Gas Station Ghost [FICTOID]
“Is that damned ghost out there again?”
“Well…it’s unfair to call him damned, isn’t it? I mean, he’s not in hell, is he?”
“He’s in Tempe, Arizona. Poh-Tay-Toh, Poh-Tah-Toh.”
They watched the ghost slowly circle the gas pumps, floating inches above the ground. Though semi-transparent, the spirit’s 19th century European style uniform stood in vivid contrast to the sun-bleached pumps.
“Who is he, anyway?” Smiley asked. They called him that because he never did.
“Near as I can figure, King Radama the First of Madagascar,” said Al. They called him Al because nobody could spell Aloysius.
He showed Smiley a picture on his phone. “I found him through a Google image search.”
“Yeah, that looks like him,” said Smiley, “only what’s he doing here? Shouldn’t he be in Madagascar?”
A car pulled up to the pumps. The driver got out, completely oblivious to the ghost’s presence.
The ghost could only be seen through the big plate glass window of the gas station. The window was made of polymer reinforced bulletproof glass with a special polarized UV-blocking overlay. Smiley and Al presumed this made the ghost visible to them but not customers.
Just as the customer paid no attention to the ghost, the ghost paid no attention to the customer. It continued to circle the pumps, gliding discorporately through the car.
The specter’s lonely procession would continue for another hour or so then fade into nothingness.
It never appeared after dark, only during the day sometime just before noon. And not every day; sometimes Smiley and Al went weeks without seeing it.
“Does that mean it’s not there at other times?” Al pondered. “Or just that we can’t see it?”
“Does it matter?” asked Smiley.
“Well…yeah,” said Al. “If it’s always there then there’s gotta be some sort of external influence that causes us to see it.
“But if it appears entirely on its own, then it has some sort of internal reason for doing so.”
“Not necessarily,” said Smiley. There could be an external influence that causes it to appear periodically.”
The customer finished gassing up and drove off, passing right through the spirit as it began another circuit.
The ghost of Radama the First carried a curious clockwork mechanism in its hands, roughly the size of an egg, made of shiny brass in real life. The ghost constantly turned the wind up key on this device but Smiley and Al never saw what it did.

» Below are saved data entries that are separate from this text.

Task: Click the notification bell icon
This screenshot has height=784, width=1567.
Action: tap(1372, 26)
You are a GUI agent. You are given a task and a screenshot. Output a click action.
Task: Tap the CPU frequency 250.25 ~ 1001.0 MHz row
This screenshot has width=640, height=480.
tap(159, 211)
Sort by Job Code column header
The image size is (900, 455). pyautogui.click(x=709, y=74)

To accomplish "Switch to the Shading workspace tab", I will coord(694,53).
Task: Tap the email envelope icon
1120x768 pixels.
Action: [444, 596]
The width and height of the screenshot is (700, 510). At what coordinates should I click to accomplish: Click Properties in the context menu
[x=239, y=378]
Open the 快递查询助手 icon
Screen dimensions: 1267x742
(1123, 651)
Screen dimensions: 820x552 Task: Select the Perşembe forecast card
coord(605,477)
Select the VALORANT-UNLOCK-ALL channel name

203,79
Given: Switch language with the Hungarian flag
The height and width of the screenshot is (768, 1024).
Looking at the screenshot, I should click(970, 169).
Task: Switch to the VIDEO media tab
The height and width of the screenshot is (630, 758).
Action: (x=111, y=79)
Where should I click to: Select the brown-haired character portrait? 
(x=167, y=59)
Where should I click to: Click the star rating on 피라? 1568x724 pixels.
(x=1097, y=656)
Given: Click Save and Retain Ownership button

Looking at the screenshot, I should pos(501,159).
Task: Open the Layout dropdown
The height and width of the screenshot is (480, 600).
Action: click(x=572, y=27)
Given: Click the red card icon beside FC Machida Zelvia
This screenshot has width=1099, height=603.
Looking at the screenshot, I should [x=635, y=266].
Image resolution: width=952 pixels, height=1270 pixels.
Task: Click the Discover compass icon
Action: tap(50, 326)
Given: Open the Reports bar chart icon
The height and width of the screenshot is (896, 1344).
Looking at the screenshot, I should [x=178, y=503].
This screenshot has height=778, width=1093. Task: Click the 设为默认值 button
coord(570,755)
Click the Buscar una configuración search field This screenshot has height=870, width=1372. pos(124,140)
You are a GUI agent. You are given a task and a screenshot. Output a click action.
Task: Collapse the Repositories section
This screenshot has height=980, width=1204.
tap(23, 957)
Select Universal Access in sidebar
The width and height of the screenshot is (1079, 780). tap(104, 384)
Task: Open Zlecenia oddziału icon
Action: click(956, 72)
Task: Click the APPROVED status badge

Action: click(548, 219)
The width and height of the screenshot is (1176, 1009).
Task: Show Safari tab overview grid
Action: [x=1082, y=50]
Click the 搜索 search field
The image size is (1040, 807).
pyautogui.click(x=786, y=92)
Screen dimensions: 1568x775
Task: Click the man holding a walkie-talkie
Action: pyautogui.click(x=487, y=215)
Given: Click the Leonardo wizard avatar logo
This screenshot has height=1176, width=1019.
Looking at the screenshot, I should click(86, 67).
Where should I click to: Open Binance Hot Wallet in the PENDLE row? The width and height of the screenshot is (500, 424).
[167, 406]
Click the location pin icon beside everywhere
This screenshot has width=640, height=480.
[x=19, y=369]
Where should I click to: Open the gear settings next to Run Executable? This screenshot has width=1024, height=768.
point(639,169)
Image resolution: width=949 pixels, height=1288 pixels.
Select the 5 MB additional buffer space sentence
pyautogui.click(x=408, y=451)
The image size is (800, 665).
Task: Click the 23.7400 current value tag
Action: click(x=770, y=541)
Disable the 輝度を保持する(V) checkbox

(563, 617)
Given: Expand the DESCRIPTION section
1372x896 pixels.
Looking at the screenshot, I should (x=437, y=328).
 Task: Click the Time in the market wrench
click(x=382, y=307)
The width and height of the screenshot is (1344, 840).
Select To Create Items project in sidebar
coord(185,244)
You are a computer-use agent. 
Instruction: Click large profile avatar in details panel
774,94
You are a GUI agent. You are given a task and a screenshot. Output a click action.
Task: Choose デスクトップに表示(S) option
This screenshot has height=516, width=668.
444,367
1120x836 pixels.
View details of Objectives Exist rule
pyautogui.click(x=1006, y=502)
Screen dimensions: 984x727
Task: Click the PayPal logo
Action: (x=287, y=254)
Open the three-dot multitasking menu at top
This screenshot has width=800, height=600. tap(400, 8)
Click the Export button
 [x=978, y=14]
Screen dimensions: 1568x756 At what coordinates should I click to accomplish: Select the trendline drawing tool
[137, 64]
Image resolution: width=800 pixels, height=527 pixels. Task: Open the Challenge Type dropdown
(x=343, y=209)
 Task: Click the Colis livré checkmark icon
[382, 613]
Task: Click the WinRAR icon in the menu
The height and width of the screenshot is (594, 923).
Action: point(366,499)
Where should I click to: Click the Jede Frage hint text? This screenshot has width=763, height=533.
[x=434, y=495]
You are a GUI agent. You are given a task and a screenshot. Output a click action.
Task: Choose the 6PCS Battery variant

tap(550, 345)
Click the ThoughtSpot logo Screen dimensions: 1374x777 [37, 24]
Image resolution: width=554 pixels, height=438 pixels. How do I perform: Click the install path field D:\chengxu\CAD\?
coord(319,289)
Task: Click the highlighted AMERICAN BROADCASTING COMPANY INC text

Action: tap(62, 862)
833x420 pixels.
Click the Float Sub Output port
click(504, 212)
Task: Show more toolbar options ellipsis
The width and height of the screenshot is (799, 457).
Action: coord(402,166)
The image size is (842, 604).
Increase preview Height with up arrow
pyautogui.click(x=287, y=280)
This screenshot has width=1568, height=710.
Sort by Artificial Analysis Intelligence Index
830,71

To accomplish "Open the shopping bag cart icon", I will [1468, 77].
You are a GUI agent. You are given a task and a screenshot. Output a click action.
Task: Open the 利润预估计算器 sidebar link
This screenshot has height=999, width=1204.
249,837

Al tried taking pictures of it with his phone but apparently the rules of the game were no photos allowed, so he could never figure out what the intricate little object was or did.
“Maybe that’s connected somehow with the manifestations,” he said. “Maybe the ghost needs to turn it to appear here.”
“How do you know the ghost only appears here?” Smiley said. “For all we know this ghost might be making guest appearances at filling stations all across the country.”
“We would have heard of it by now if it had,” said Al.
Smiley looked dubious but said nothing.